▶ _Exercise directions_: Return every line of the data exactly as it stands.

Stored records:
---

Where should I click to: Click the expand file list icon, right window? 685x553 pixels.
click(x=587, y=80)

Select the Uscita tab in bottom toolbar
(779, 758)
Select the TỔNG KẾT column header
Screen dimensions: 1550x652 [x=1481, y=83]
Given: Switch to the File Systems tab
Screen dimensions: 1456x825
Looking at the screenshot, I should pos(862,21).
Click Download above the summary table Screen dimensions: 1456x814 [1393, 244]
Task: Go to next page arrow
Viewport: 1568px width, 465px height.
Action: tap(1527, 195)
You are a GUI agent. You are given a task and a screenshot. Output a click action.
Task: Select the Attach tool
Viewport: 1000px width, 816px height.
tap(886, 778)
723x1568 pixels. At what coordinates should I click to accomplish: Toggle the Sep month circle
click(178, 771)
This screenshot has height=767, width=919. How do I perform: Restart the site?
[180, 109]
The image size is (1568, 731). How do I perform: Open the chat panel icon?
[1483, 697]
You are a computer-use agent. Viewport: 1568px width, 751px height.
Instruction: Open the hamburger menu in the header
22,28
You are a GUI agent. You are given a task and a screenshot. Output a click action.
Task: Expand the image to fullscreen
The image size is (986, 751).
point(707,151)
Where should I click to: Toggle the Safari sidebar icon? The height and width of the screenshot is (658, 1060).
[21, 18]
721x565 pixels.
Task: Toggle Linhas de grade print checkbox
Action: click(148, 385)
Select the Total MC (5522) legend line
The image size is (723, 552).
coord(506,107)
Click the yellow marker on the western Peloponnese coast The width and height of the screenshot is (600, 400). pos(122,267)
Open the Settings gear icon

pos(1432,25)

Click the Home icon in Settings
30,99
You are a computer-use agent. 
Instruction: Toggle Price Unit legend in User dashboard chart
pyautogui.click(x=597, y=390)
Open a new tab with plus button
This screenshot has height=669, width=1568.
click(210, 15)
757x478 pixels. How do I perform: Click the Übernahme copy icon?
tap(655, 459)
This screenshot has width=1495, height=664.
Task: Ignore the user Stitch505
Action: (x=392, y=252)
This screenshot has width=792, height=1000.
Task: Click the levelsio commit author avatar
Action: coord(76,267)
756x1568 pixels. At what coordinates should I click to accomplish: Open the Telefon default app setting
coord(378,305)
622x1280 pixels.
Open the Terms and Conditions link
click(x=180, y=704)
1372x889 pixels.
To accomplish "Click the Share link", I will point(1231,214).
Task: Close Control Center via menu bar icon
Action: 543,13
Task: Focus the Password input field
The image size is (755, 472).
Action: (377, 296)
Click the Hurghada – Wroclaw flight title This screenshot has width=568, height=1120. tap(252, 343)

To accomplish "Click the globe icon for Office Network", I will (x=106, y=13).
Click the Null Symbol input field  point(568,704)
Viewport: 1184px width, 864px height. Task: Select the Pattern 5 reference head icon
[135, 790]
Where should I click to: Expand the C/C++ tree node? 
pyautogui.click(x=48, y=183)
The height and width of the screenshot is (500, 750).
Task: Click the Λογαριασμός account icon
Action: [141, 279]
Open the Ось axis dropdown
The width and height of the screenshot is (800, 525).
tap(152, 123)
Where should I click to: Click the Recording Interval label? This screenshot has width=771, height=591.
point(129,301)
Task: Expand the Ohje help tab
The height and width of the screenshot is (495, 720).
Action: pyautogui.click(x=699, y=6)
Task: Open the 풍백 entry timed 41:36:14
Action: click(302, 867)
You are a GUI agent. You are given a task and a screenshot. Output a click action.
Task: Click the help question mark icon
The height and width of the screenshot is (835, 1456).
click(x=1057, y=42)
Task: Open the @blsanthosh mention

---

▶ _Response to this exercise_:
Where should I click to: Click the expand file list icon, right window? 685x553 pixels.
click(x=587, y=80)

Select the Uscita tab in bottom toolbar
(779, 758)
Select the TỔNG KẾT column header
Screen dimensions: 1550x652 [x=1481, y=83]
Given: Switch to the File Systems tab
Screen dimensions: 1456x825
Looking at the screenshot, I should pos(862,21).
Click Download above the summary table Screen dimensions: 1456x814 [1393, 244]
Task: Go to next page arrow
Viewport: 1568px width, 465px height.
Action: tap(1527, 195)
You are a GUI agent. You are given a task and a screenshot. Output a click action.
Task: Select the Attach tool
Viewport: 1000px width, 816px height.
tap(886, 778)
723x1568 pixels. At what coordinates should I click to accomplish: Toggle the Sep month circle
click(178, 771)
This screenshot has height=767, width=919. How do I perform: Restart the site?
[180, 109]
The image size is (1568, 731). How do I perform: Open the chat panel icon?
[1483, 697]
You are a computer-use agent. Viewport: 1568px width, 751px height.
Instruction: Open the hamburger menu in the header
22,28
You are a GUI agent. You are given a task and a screenshot. Output a click action.
Task: Expand the image to fullscreen
The image size is (986, 751).
point(707,151)
Where should I click to: Toggle the Safari sidebar icon? The height and width of the screenshot is (658, 1060).
[21, 18]
721x565 pixels.
Task: Toggle Linhas de grade print checkbox
Action: click(148, 385)
Select the Total MC (5522) legend line
The image size is (723, 552).
coord(506,107)
Click the yellow marker on the western Peloponnese coast The width and height of the screenshot is (600, 400). pos(122,267)
Open the Settings gear icon

pos(1432,25)

Click the Home icon in Settings
30,99
You are a computer-use agent. 
Instruction: Toggle Price Unit legend in User dashboard chart
pyautogui.click(x=597, y=390)
Open a new tab with plus button
This screenshot has height=669, width=1568.
click(210, 15)
757x478 pixels. How do I perform: Click the Übernahme copy icon?
tap(655, 459)
This screenshot has width=1495, height=664.
Task: Ignore the user Stitch505
Action: (x=392, y=252)
This screenshot has width=792, height=1000.
Task: Click the levelsio commit author avatar
Action: coord(76,267)
756x1568 pixels. At what coordinates should I click to accomplish: Open the Telefon default app setting
coord(378,305)
622x1280 pixels.
Open the Terms and Conditions link
click(x=180, y=704)
1372x889 pixels.
To accomplish "Click the Share link", I will point(1231,214).
Task: Close Control Center via menu bar icon
Action: 543,13
Task: Focus the Password input field
The image size is (755, 472).
Action: (377, 296)
Click the Hurghada – Wroclaw flight title This screenshot has width=568, height=1120. tap(252, 343)

To accomplish "Click the globe icon for Office Network", I will (x=106, y=13).
Click the Null Symbol input field  point(568,704)
Viewport: 1184px width, 864px height. Task: Select the Pattern 5 reference head icon
[135, 790]
Where should I click to: Expand the C/C++ tree node? 
pyautogui.click(x=48, y=183)
The height and width of the screenshot is (500, 750).
Task: Click the Λογαριασμός account icon
Action: [141, 279]
Open the Ось axis dropdown
The width and height of the screenshot is (800, 525).
tap(152, 123)
Where should I click to: Click the Recording Interval label? This screenshot has width=771, height=591.
point(129,301)
Task: Expand the Ohje help tab
The height and width of the screenshot is (495, 720).
Action: pyautogui.click(x=699, y=6)
Task: Open the 풍백 entry timed 41:36:14
Action: click(302, 867)
You are a GUI agent. You are given a task and a screenshot. Output a click action.
Task: Click the help question mark icon
The height and width of the screenshot is (835, 1456).
click(x=1057, y=42)
Task: Open the @blsanthosh mention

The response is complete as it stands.